Un total de 7.000 agentes del Cuerpo Nacional de Policía han presentado reclamaciones a sus superiores para solicitar un chaleco antibalas y guantes especiales anticorte y antipunzón para asegurar su seguridad, según informó este jueves el portavoz del Comité de Madrid de la Unión Federal de Policía (UFP), Emilio Martín Dueñas. No obstante, apuntó que sólo han conseguido buenas palabras.
"Un funcionario del Cuerpo Nacional de Policía, con unos ingresos mensuales de 1.300 euros netos al mes, ha de pagarse su propia seguridad para evitar que reciba un pinchazo y coja el sida o la hepatitis, o le peguen un tiro, causándole heridas graves, o peor, su muerte", explicó el portavoz.

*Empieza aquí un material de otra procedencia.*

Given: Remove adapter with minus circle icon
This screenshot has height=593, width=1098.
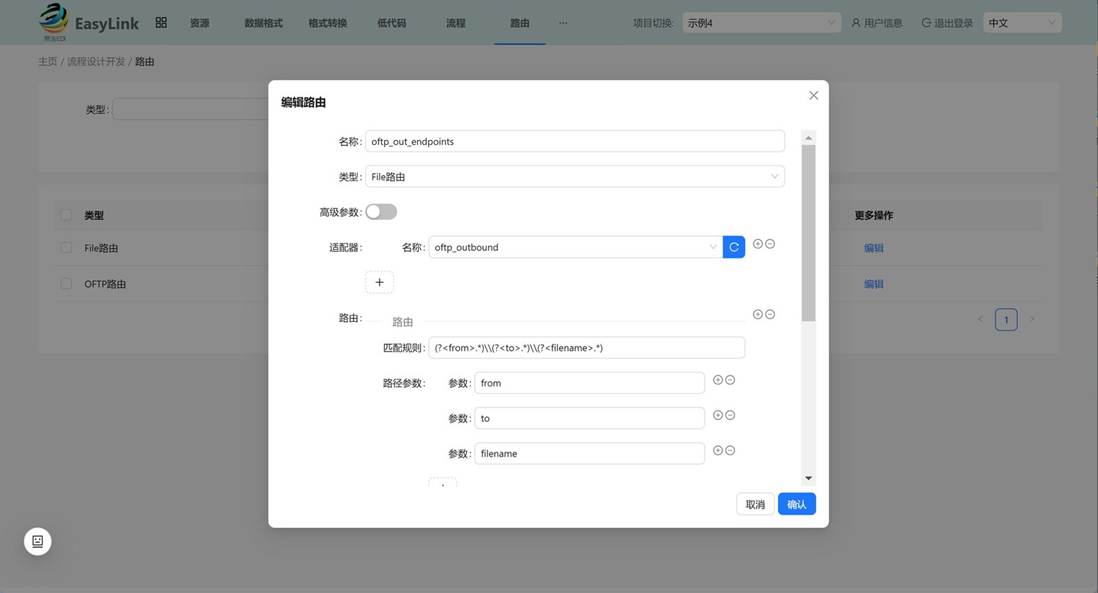Looking at the screenshot, I should 770,244.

"Es injusto, infame, y desde luego ilegal, que un funcionario del CNP cuide de su propia seguridad, teniendo que pagar de sus escasos ingresos como funcionario de carrera, un chaleco antibalas así como unos guantes anticorte y antipunzón, para evitar con ello ser un Pato de feria, al que fácilmente se le puede disparar o herir por los propios delincuentes", aseguró Martín Dueñas.

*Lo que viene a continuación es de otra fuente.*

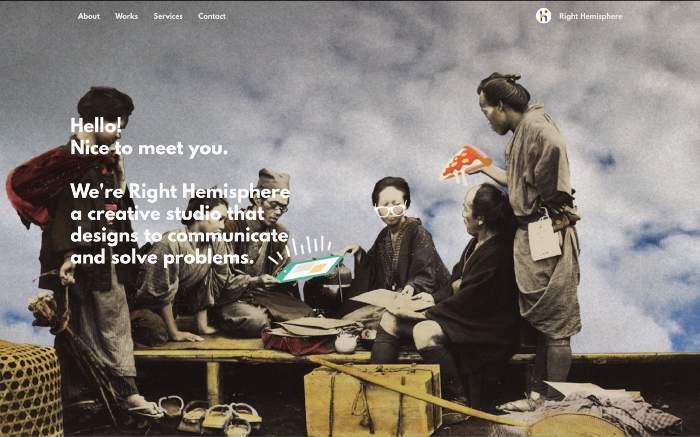This screenshot has height=437, width=700.
Task: Open the Services menu item
Action: pos(168,16)
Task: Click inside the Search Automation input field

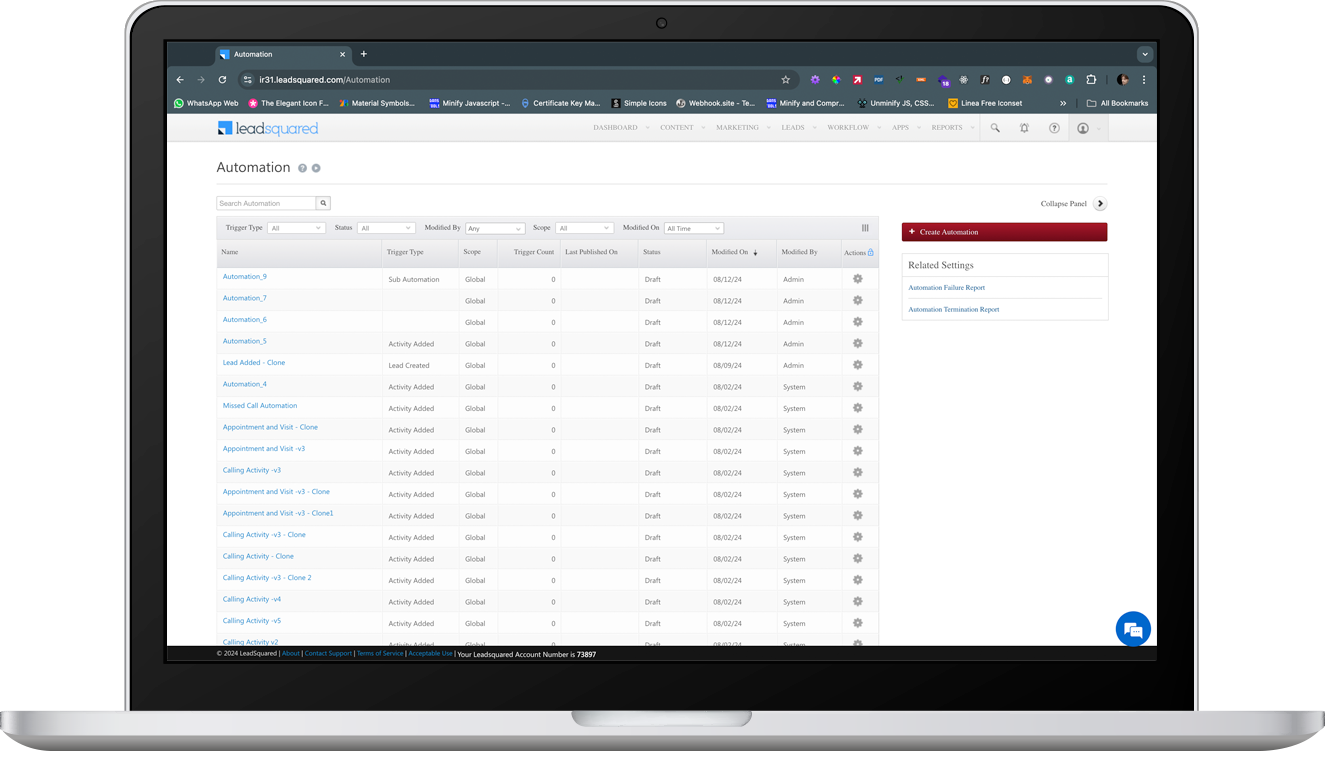Action: (263, 202)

Según las palabras del portavoz, es ilegal que los agentes tengan que pagar su seguridad, dado que el Real Decreto 2/2006 de Prevención de Riesgos Laborales en el Cuerpo Nacional de Policía, establece que "la Administración está obligada a proporcionar a los funcionarios del Cuerpo Nacional de Policía equipos de protección individual adecuados para el desempeño de sus funciones y velará por el uso efectivo y correcto de los mismos". Y añade que "dicho gasto correrá, según dice la norma, siempre a cargo de la Dirección General de la Policía, y nunca del propio funcionario."

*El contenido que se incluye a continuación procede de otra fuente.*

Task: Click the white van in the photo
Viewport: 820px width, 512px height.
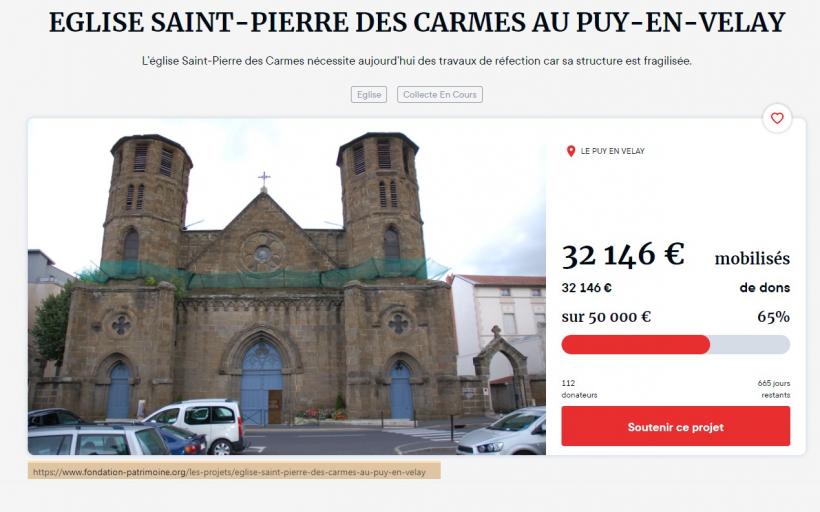Action: click(197, 424)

Asimismo, la Unión Federal de Policía (UFP) ha presentado dos denuncias ante los organismos competentes. "Mientras tanto, si el funcionario quiere trabajar seguro, tiene que gastar de su bolsillo cerca de 1.000 € para comprarse dichos equipos de protección", subraya UPF, que no cejará en conseguir que finalmente se dote de forma individual, a cada funcionario, y gratuitamente lo que en justicia y ley les corresponde", agrega.
Según Martín Dueñas, "el día que se siente en un banquillo judicial como imputado algún alto responsable político o policial, por incumplir la normativa preventiva, habrá un cambio radical y de mentalidad en el Cuerpo Nacional de Policía."